# How Can I Resample a Signal with an Arbitrary Factor (For Example - 128000Hz to 16000.1Hz) in MATLAB?

I need to simulate the sampling of a continuous (fsCtu = 128000Hz), acoustic signal with two microphones that have a slight offset in sampling rate (fsMic1 = 16000, fsMic2 = 16000.1) in Matlab. What is the best way to do this?

Things I tried:

• The Matlab "resample" command only works for resampling to 16000, not to 16000.1
• "interp1" doesn't seem to be an option because I think I need to use bandlimited interpolation for a correct simulation. (Is this assumption correct?)
• I tried to write my signal to a wav file and resample it via a system call using this software, then load the processed file with wavread. I'm not sure if this is a good solution. A quick test revealed that this method doesn't give the same result as the "resample" command for resampling to 16000Hz, which I find strange.

Any ideas or suggestions?

• What is the information bandwidth of your signal? I'm guessing your audio channels have anti-alias filters - do you know their bandwidths? And do you have an analytical model of your signal, or just the high-rate samples? – mtrw Dec 9 '12 at 19:56
• I don't have an analytical model of the signal, only high rate samples. In fact, I'm currently using noise 'randn(fsCtu*signalDuration,1)' as the continuous signal. – user1542912 Dec 9 '12 at 23:30

There are a couple of ways that you can do it. The first is with resample, but it is a multi-step process. First, you have to figure out which interpolation and decimation factors will get you the sample rate you want.

[n, k] = rat(16000.1 / 128000);


That gets you an interpolation factor of 20000 and a decimation factor of 159999. You factor those to break them up into smaller chunks.

nFactors = factor(n)
kFactors = factor(k)


It turns out that n factors to $2^5 * 5^4$ and k factors to $3 * 7 * 19 * 401$. All of those are doable, though the decimation by 401 will not have great filtering properties. Anyway, if you resample in stages you can get the final sample rate you want.

The other way to do it is polynomial interpolation. Essentially you model your signal as a polynomial through curve fitting techniques, and then you can simply feed in the time values that you want and out will pop the signal values. This technique can be very effective, but modelling the signal well is a bit of an art.

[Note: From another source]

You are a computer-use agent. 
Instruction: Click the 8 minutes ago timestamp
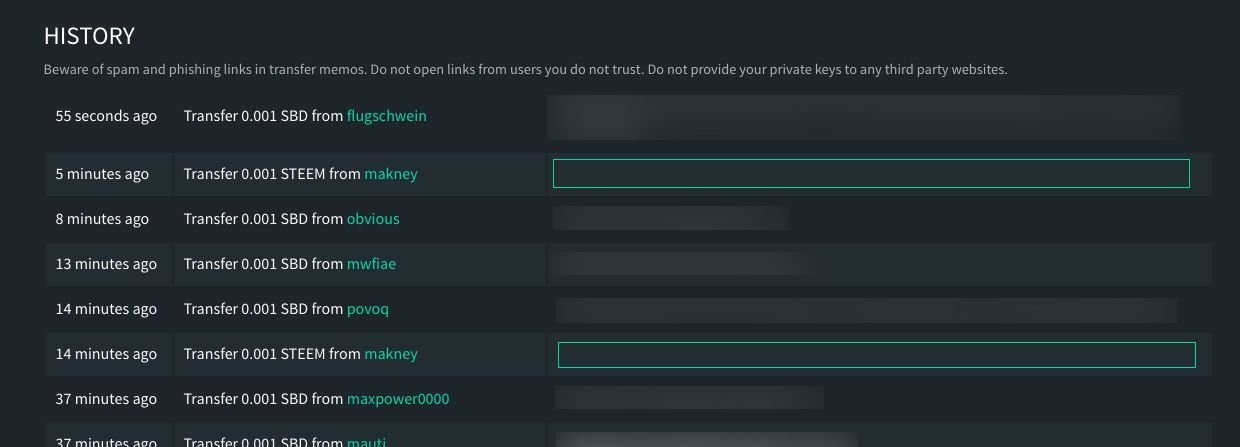(102, 219)
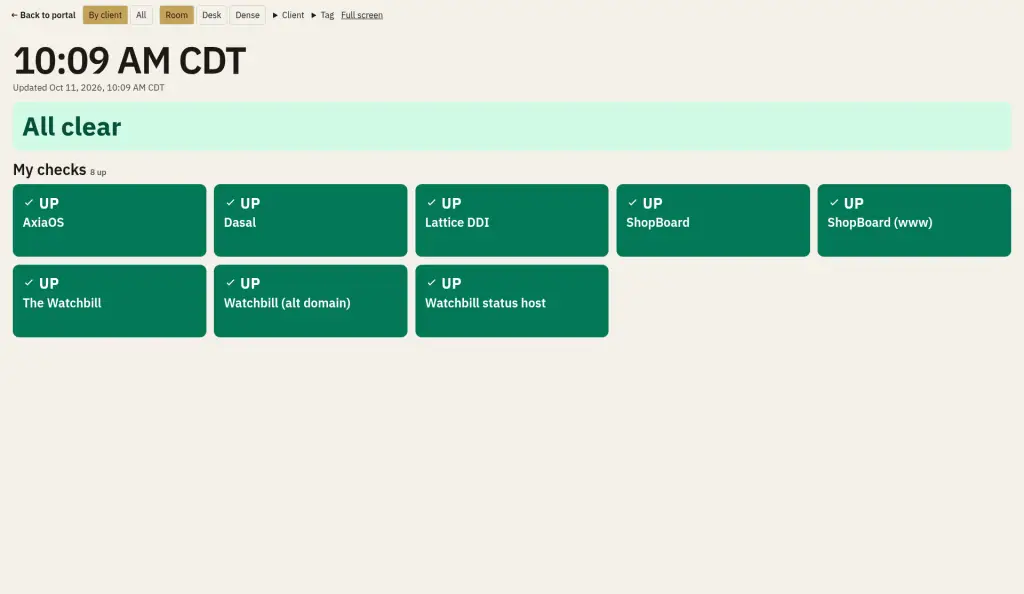Open Full screen mode link

(362, 15)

In particular you don't want to overfit.

• An alternative to polynomial interpolation of the signal is polynomial interpolation of a FIR filter kernel (providing essentially an infinite number of "polyphases") such as a windowed Sinc (or similar remez generated) kernel. In some implementation forms this might be similar to a Farrow filter. – hotpaw2 Dec 10 '12 at 8:41
• jim-clay: I think your first solution will be difficult and slow to implement in a general way (resample to arbitrary sample rates , e.g. 16000.001). The polynomial interpolation is a good idea for my toy example, but later I will use real audio files (speech, babble noise) sampled at 44.1kHz as my signal so I won't be able to use it. @hotpaw2: what kind of side effects does that method have? I need "perfect" resampling because I'm building a simulation framework. – user1542912 Dec 10 '12 at 10:02
• @hotpaw2 So you generate the needed windowed sinc taps that you need on the fly? – Jim Clay Dec 10 '12 at 14:21
• @Jim Clay : Yes. First generate the appropriate filter kernel (windowed-Sinc or remez for example) that meets the S/N requirements. Then linear interpolate from a large polyphase table, or do a higher order polynomial interpolation from a much smaller number of points, or outright call the sin/cos math lib to compute an equation if in closed form, trading off memory against FLOPs as per the available hardware capabilities and performance requirements. – hotpaw2 Dec 10 '12 at 16:33
• @user1542912 Point taken about the arbitrary sample rates, but keep in mind that the sample rate is never exactly what you think it is. There is always some error, so once your resolution is below the accuracy of your clock, it's kind of pointless. – Jim Clay Dec 11 '12 at 17:20

What you need here is irrational sample rate conversion. This is often required when the conversion factor isn't a convenient rationale number or when real time sample rate conversion between two different clock sources needs to be done. There are multiple ways of doing this but the most popular one are polyphase FIR filters.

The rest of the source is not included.